[[ DATA FOR THE TASK, beginning ]]

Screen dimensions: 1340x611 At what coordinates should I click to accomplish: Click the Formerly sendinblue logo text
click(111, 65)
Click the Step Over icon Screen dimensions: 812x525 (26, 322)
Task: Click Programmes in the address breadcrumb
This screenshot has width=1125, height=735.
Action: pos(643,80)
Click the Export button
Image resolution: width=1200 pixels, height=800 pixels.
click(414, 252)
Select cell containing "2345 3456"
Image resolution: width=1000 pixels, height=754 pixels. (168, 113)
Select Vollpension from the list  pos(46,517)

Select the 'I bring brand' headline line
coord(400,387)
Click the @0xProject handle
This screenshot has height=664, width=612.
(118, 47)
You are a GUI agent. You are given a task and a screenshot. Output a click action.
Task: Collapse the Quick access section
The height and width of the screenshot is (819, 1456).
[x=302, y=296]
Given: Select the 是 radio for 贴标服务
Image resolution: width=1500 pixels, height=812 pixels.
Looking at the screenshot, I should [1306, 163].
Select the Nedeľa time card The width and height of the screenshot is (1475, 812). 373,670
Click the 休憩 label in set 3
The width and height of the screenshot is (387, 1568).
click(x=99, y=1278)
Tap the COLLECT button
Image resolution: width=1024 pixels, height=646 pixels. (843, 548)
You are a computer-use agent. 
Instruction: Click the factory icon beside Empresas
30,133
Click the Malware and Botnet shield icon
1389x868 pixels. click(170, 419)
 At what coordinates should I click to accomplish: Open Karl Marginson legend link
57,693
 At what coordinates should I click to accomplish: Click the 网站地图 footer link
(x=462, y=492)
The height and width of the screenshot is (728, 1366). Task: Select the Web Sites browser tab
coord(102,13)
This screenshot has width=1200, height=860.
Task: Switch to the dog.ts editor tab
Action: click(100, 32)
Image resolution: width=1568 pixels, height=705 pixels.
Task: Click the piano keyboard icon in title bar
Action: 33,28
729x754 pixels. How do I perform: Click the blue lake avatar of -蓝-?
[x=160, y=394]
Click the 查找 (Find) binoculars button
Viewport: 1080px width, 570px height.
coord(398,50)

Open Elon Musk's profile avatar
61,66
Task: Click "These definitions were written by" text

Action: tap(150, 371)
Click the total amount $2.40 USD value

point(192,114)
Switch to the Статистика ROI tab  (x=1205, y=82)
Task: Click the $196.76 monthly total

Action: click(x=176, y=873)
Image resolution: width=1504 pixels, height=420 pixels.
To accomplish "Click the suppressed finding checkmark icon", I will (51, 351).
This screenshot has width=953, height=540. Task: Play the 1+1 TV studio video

[[ DATA FOR THE TASK, end ]]

WHAT TO PRODUCE:
Your answer must be the records above, repeated exactly.

EXERCISE RESPONSE:
Screen dimensions: 1340x611 At what coordinates should I click to accomplish: Click the Formerly sendinblue logo text
click(111, 65)
Click the Step Over icon Screen dimensions: 812x525 (26, 322)
Task: Click Programmes in the address breadcrumb
This screenshot has width=1125, height=735.
Action: pos(643,80)
Click the Export button
Image resolution: width=1200 pixels, height=800 pixels.
click(414, 252)
Select cell containing "2345 3456"
Image resolution: width=1000 pixels, height=754 pixels. (168, 113)
Select Vollpension from the list  pos(46,517)

Select the 'I bring brand' headline line
coord(400,387)
Click the @0xProject handle
This screenshot has height=664, width=612.
(118, 47)
You are a GUI agent. You are given a task and a screenshot. Output a click action.
Task: Collapse the Quick access section
The height and width of the screenshot is (819, 1456).
[x=302, y=296]
Given: Select the 是 radio for 贴标服务
Image resolution: width=1500 pixels, height=812 pixels.
Looking at the screenshot, I should [1306, 163].
Select the Nedeľa time card The width and height of the screenshot is (1475, 812). 373,670
Click the 休憩 label in set 3
The width and height of the screenshot is (387, 1568).
click(x=99, y=1278)
Tap the COLLECT button
Image resolution: width=1024 pixels, height=646 pixels. (843, 548)
You are a computer-use agent. 
Instruction: Click the factory icon beside Empresas
30,133
Click the Malware and Botnet shield icon
1389x868 pixels. click(170, 419)
 At what coordinates should I click to accomplish: Open Karl Marginson legend link
57,693
 At what coordinates should I click to accomplish: Click the 网站地图 footer link
(x=462, y=492)
The height and width of the screenshot is (728, 1366). Task: Select the Web Sites browser tab
coord(102,13)
This screenshot has width=1200, height=860.
Task: Switch to the dog.ts editor tab
Action: click(100, 32)
Image resolution: width=1568 pixels, height=705 pixels.
Task: Click the piano keyboard icon in title bar
Action: 33,28
729x754 pixels. How do I perform: Click the blue lake avatar of -蓝-?
[x=160, y=394]
Click the 查找 (Find) binoculars button
Viewport: 1080px width, 570px height.
coord(398,50)

Open Elon Musk's profile avatar
61,66
Task: Click "These definitions were written by" text

Action: tap(150, 371)
Click the total amount $2.40 USD value

point(192,114)
Switch to the Статистика ROI tab  (x=1205, y=82)
Task: Click the $196.76 monthly total

Action: click(x=176, y=873)
Image resolution: width=1504 pixels, height=420 pixels.
To accomplish "Click the suppressed finding checkmark icon", I will (51, 351).
This screenshot has width=953, height=540. Task: Play the 1+1 TV studio video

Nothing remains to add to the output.